What you need to do: The answer is an exact repetition of every entry, with all images left out.

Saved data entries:
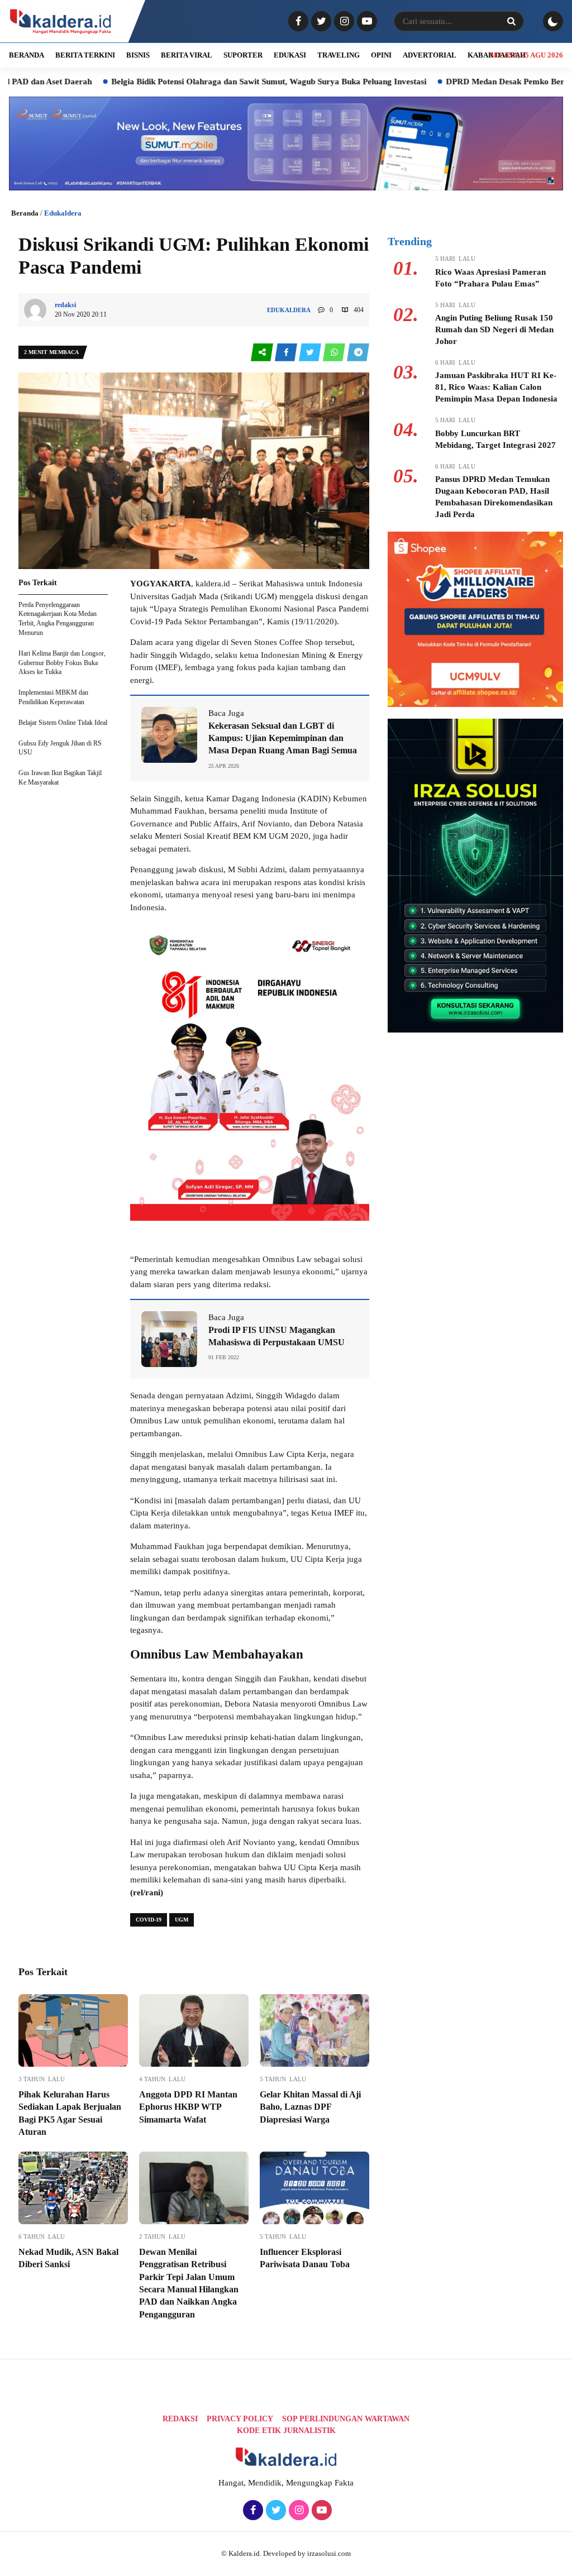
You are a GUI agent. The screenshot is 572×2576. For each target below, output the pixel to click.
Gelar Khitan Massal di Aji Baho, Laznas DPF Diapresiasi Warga (310, 2107)
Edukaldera (63, 213)
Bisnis (138, 55)
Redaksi (180, 2419)
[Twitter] (319, 21)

Exercise response:
You are a GUI agent. The screenshot is 572×2576. For each target below, output the pixel to click.
Gelar Khitan Massal di Aji Baho, Laznas DPF Diapresiasi Warga (310, 2107)
Edukaldera (63, 213)
Bisnis (138, 55)
Redaksi (180, 2419)
[Twitter] (319, 21)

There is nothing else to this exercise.